# Document segment
Wembley also hosts the League Two and Championship play-off finals on Sunday and Monday, and an EFL statement read: “Whilst there have been no specific threats in this country, our Security Advisor will be liaising with Wembley Stadium, the National Counter Terrorism Security Office (NaCTSO) and the Metropolitan Police to ensure the arrangements in place provide a safe and secure environment for all supporters attending this weekend’s play-off matches. “The safety of fans remains our highest priority . The EFL takes security issues extremely seriously and we would urge all supporters planning to be at Wembley Stadium to be vigilant of their surroundings at all times, stay alert and not be alarmed.”
Manchester United held a minute’s silence for the victims and those injured in the Manchester attacks
Manchester United held a minute’s silence for the victims as they prepared to fly out for Wednesday’s Europa League final in Stockholm, where stringent security measures are in place1. The ICC, meanwhile, says security is the “highest priority” ahead of its Champions Trophy and Women’s World Cup tournaments in England. “We operate on advice from our Tournament Security Directorate – in conjunction with the ECB and relevant authorities – to ensure that we have a robust safety and security plan for both tournaments,” a statement read. “We will continue to work with authorities over the coming hours and days and review our security in line with the threat levels.
“The security situation has been very much front and centre of our preparations and we constantly review our procedures to guarantee they are as effective as possible to keep everyone safe.”

# Given information
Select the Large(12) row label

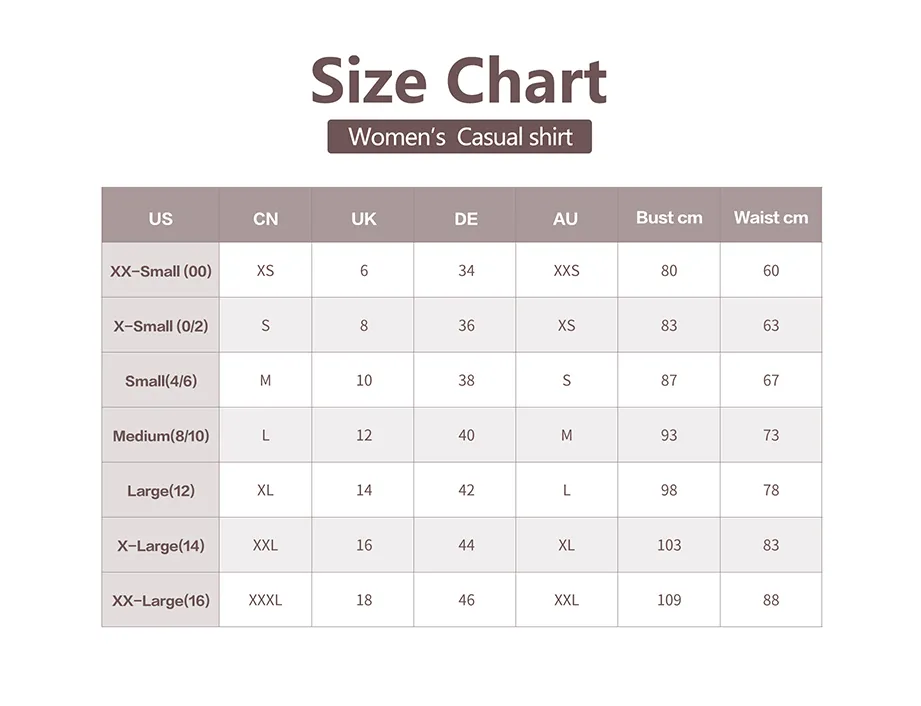[x=160, y=490]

# Task directions
In the news excerpt on sports security, which city was hosting Wednesday's Europa League final? The material that comes after the text is separate from it.

# Problem solution
Stockholm